I have a class generated from a WSDL that has a bunch of public properties and a public event. I'm extending this class with my own and adding some properties to it. All of my own properties are declared virtual, but the base class properties are not virtual.

I'm using Fluent NHibernate's ClassMap to map only the properties from my extended class. How do I prevent (Fluent)NHibernate from trying to persist all the base class's public members?

At the moment, I get the following exception when creating the ISessionFactory:

NHibernate.InvalidProxyTypeException: The following types may not be used as proxies:

Type: method get_<BaseClassProperty> should be 'public/protected virtual' or 'protected internal virtual'

Type: method set_<BaseClassProperty> should be 'public/protected virtual' or 'protected internal virtual'

...

Type: method add_<BaseClassEvent> should be 'public/protected virtual' or 'protected internal virtual'

Type: method remove_<BaseClassEvent> should be 'public/protected virtual' or 'protected internal virtual'

+2  A: 

Fluent NHibernate is not trying to persist all your public members. It's the NHibernate proxying mechanism that requires all members to be virtual; they may or may not be used for persistence, but they're needed anyway.
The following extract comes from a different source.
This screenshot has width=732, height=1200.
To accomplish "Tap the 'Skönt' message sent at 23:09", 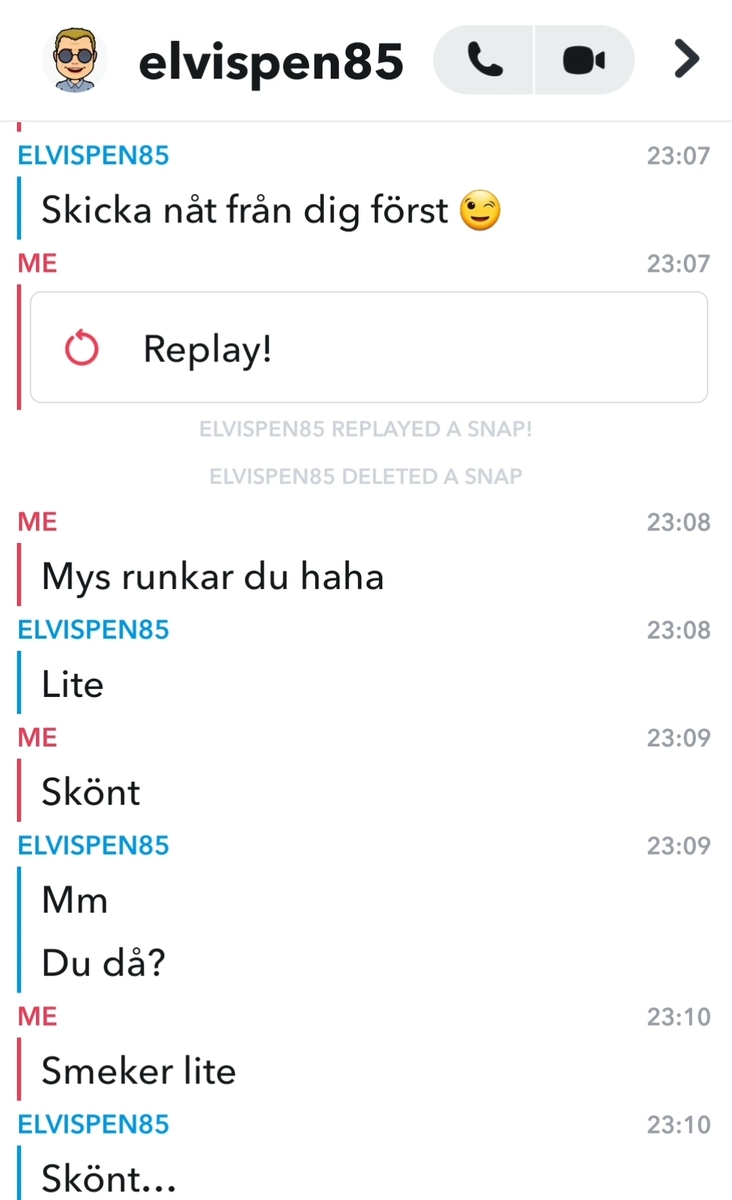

You either need to disable lazy-loading and proxying for the entity, or (preferably!) expose a DTO in your WS rather than the entity directly.

James Gregory
I'm not the author of the WS, so I can't change anything from that end. Looks like I'll have to disable lazy-loading. Thanks.
alimbada
Is it correct to disable lazy-loading just for that entity by calling `Not.LazyLoad()` in the constructor of the ClassMap? Or is there a better way to do this? There seems to be a few ways to do it here: http://stackoverflow.com/questions/1412002/fluent-nhibernate-r1-0-fluent-mapping-disable-lazy-load
alimbada
`Not.LazyLoad()` in the `ClassMap` is the easiest way to go if it's only particular entities that need it doing; if it's everything, you should look into a convention (one of the answers in that question you linked to uses the `DefaultLazy` convention).